*Task prompt*. Tally up how many lines in the listing below contain the string "computer", and give only the total.

*Dataset*.

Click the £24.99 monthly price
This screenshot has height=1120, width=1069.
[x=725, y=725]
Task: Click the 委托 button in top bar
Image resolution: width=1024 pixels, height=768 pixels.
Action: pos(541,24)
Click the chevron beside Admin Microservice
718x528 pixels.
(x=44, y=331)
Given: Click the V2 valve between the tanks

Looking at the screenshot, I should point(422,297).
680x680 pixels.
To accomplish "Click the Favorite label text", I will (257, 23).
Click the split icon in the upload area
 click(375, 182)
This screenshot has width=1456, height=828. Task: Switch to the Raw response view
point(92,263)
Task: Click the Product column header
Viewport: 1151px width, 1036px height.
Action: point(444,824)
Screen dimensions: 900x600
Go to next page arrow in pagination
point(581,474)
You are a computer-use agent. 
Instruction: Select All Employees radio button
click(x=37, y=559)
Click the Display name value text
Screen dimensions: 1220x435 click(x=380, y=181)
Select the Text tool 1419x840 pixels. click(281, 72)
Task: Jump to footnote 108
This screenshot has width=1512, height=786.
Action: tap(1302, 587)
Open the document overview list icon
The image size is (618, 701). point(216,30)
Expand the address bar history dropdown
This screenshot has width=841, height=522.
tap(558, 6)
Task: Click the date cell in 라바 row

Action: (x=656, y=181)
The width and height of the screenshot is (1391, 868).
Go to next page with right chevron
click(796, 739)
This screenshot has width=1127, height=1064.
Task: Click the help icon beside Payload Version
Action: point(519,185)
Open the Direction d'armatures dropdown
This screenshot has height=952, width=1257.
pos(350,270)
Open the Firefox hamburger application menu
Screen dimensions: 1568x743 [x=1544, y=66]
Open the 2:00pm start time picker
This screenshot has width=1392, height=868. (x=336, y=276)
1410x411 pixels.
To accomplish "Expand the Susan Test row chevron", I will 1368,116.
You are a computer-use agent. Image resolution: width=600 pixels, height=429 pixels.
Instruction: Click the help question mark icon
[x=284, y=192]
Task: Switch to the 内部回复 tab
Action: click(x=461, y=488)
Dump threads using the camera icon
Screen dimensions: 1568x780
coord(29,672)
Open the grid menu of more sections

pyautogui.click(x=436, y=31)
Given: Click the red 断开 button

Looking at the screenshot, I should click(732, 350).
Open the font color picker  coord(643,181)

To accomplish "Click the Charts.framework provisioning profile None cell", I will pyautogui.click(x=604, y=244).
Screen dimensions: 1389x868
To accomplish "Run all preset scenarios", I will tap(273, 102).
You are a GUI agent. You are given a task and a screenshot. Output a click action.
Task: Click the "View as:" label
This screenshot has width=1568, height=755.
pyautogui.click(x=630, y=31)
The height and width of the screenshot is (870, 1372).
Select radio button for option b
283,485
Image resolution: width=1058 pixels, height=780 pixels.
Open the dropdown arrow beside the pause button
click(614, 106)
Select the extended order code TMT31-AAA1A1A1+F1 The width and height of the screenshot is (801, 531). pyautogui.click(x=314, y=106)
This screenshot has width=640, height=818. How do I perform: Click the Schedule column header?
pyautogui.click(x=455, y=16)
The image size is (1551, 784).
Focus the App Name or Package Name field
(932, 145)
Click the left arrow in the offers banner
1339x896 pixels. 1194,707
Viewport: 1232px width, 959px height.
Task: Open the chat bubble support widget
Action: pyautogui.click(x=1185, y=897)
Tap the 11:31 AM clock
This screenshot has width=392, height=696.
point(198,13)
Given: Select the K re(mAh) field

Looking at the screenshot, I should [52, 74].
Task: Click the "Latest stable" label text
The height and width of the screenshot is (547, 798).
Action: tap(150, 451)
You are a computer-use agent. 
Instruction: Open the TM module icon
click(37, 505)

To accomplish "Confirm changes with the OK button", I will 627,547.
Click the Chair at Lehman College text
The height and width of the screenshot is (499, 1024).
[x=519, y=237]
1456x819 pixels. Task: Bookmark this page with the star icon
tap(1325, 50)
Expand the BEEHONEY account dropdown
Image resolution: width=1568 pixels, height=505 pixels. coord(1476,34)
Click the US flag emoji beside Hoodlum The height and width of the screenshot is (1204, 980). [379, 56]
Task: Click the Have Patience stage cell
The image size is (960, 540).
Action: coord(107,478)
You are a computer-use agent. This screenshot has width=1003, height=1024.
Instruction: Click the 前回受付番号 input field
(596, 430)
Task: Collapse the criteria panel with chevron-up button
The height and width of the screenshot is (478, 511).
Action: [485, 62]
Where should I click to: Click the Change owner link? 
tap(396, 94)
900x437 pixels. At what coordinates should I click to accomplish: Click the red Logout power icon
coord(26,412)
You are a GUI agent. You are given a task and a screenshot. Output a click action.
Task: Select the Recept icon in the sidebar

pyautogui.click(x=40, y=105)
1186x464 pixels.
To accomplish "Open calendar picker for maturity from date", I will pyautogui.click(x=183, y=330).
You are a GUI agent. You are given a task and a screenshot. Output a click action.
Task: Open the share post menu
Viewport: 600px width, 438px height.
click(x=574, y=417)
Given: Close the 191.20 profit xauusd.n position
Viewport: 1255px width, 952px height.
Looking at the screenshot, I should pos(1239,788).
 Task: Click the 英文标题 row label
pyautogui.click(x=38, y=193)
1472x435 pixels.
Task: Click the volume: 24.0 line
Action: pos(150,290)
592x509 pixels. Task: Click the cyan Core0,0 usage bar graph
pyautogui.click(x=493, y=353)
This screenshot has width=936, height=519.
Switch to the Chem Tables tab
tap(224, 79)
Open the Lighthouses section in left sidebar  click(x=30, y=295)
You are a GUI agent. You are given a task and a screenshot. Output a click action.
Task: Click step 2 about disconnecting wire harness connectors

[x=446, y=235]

*Answer to the exercise*. 4